Excerpted passage:
Friday, June 29, 2007

Chained 'from', 'accumulate' and 'collect'

In Drools 4.0 we introduced the 'from' keyword, this allows you to declare a source for a pattern to reason over. This allows the engine to reason over data not in the Working Memory. This could be a sub-field on a bound variable or the results of a method call; the later provides us with hibernate integration where named queries can be called and Drools will unify the pattern against the returned results. Please excuse the lack of indentation, I can't figure out how to get Blogspot to preserve the white spacing and didn't have to time put all the in by hand :(

Here is a simple example of reasoning and binding on sub-field:

Person( personAddress : address )
address : Address( zc : zipcode == "23920W") from personAddress

With all the flexibility from the new expressiveness in the Drools engine you can slice and dice this problem many ways. This is the same but shows how you can use a graph notation with the 'from':

p : Person( )
address : Address( zc : zipcode == "23920W") from p.address

Of course we can also do this our new flexible expressive language extensions:

Person( zc : address.zipCode == "2392OW")

The next example shows how we can reason over the results of a hibernate query, the Restaurant pattern will reason over and bind with each result in turn.

p : Person( )
Restaurant( food == p.favouriteFood )
from hs.getNamedQuery( "list restaurants by postcode" )
.setProperties( [ "postcode" : p.address.zipcode ] )
.list()

'collect' and 'accumulate' both result in a returned object, as such a pattern can specify either of those as its 'from' source. 'collect' allows cardinality reasoning (when there are more than 7 red buses) and returns a List object. 'accumulate' allows you to execute actions on each item of data in a set of data, matching a given pattern and execute a result action to return an object of the users choice - typically used to sum or total data, but of course can do a lot more complex work.

This example chains two 'from's together. It finds customers who have bought items all of which are priced over 10, where the items are a field and not asserted into the working memory:

c : Customer()
items : List( size == c.items.size )
from collect
( Item( price > 10 ) from c.items )

If the items where not a field, but instead asserted into the working memory, we could use a correlated 'collect' pattern:

p : Person()
list : List()
from collect( Item( owner : p ) )
items : List(size == list.size)
from collect( Item( price > 10 ) from list )

Written tasks:
a – According to the Drools blog post, what type of object does 'collect' return?
b – Continue the Drools blog post from its final code example.

Dataset content:
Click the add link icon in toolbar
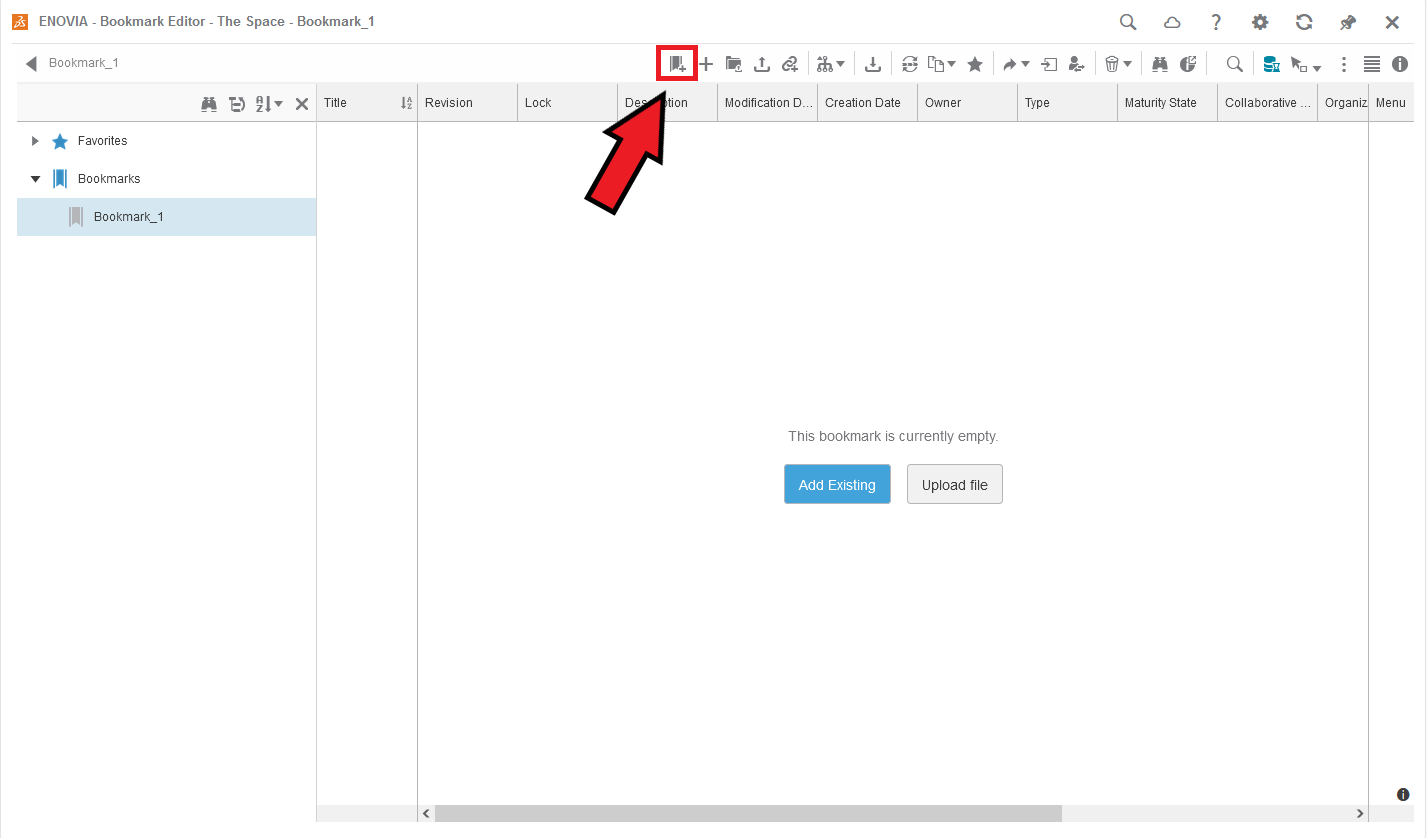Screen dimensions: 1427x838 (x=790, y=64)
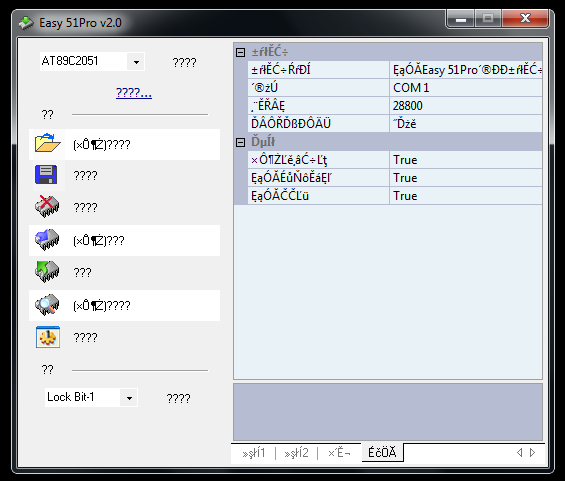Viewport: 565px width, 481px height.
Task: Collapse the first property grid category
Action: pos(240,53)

Responses to the tasks:
a – A List object.

b –
Here is how to achieve the same using 'accumulate' and its built in function 'count'; although this doesn't illustrate chained 'from', I added it for completeness:

p : Person()
count : Number()
from accumulate( i : Item( owner == p ), count( i ) )
list : List( size == count )
from collect( Item( owner == p, price > 10 ) )

For a more complex, and thus contrite but illustrative, example of chained 'from' we can look at the following example. For each store where the Person has an account we retrieve all the Items for that store and check if those items have an average price over 50

p : Person()
s : Store( accountOwner == p )
a : Number( intValue > 50 )
from accumulate( item : Item( )
from collect( Item( store == s )
from hs.getNamedQuery( "get user items in store" )
.setProperties( [ "store" : s.name, "owner" : p.name ] )
.list() ),
average( item.price ) )

So for all those that say Rete can't handle collections and nested or out of working memory data very well, I hope this shuts you up :)

NB. We would like to thank Jess for pushing the 'accumulate' CE, which is what ours is based on with the addition of accumulate functions. Likewise ILog JRules for the 'collect' CE, which is a specialised version of 'accumulate'.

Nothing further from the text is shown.